There are a lot of words that sound beautiful to the ear, if you don’t know what they mean. “Diarrhea” comes up as one of the most beautiful words in the English language, in polls of people who do not actually speak English. By that logic “Cyanide” would actually be quite a pretty word, if you didn’t know what it meant, but that did not do one Welsh mother much good when she intentionally tried to name her baby girl after the deadly poison, and a judge said no freaking way.

According to Good Housekeeping, the mother from Powys, Wales, gave birth to boy and girl twins and declared that she would name them “Preacher” and “Cyanide.” Social workers were involved in the mother’s case, because the mother had a history of drug and alcohol abuse and mental illness, and the two babies and their three half-siblings had been placed in foster care. When the social workers heard what the mother intended to name the twins, they intervened and tried to stop her, on the grounds that naming a little girl “Cyanide” would cause her emotional harm.

The social workers managed to get an injunction to stop the mother from registering her baby names, and finally they went before the court, where Justice Eleanor King ruled that the mother should not be allowed to name the little girl Cyanide.

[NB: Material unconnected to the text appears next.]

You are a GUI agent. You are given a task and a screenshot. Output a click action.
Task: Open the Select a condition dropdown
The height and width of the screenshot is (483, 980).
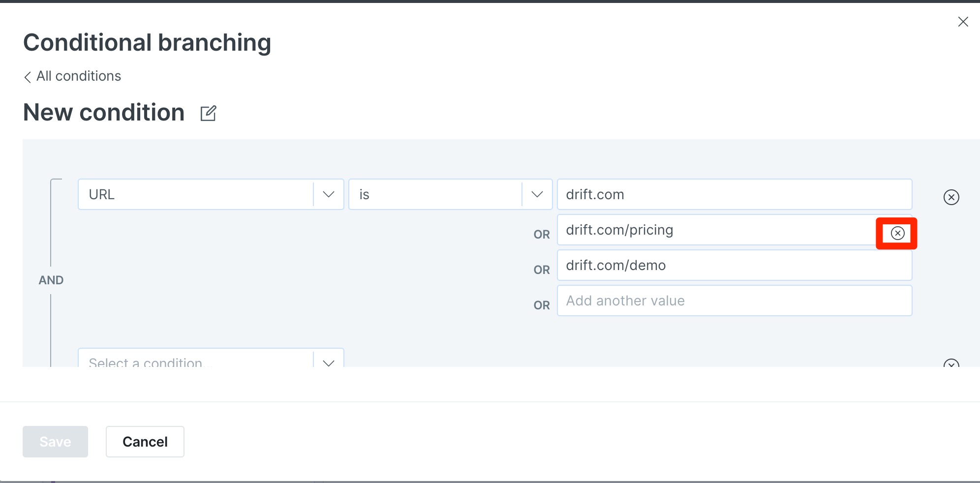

The girl’s mother had stuck to her guns, even in court. She argued that she had the right to name her children whatever she wanted, and she insisted that Cyanide was a pretty name for a little girl, and also that it had “positive implications” because it was the poison that had killed Hitler and Goebbels.

The judge did not agree, and said the little girl would suffer emotionally after being named after a deadly poison, especially since she would likely see it as a rejection by her birth mother and an attempt to punish her.

“It is hard to see how … the twin girl could regard being named after this deadly poison as other than a complete rejection of her by her birth mother,” Justice King said.

The judge agreed that taking away a mother’s naming rights was an extreme move, and she said a court should only intervene in the “most extreme cases,” and she said this counted.

Little not-Cyanide’s brother was meant to be named Preacher, and the judge and social workers all said that was unconventional but not nearly as bad as Cyanide. But the judge ruled that the babies’ three half-siblings would be allowed to choose names for the babies. The names they chose have not been revealed, but they basically have to be better than Cyanide.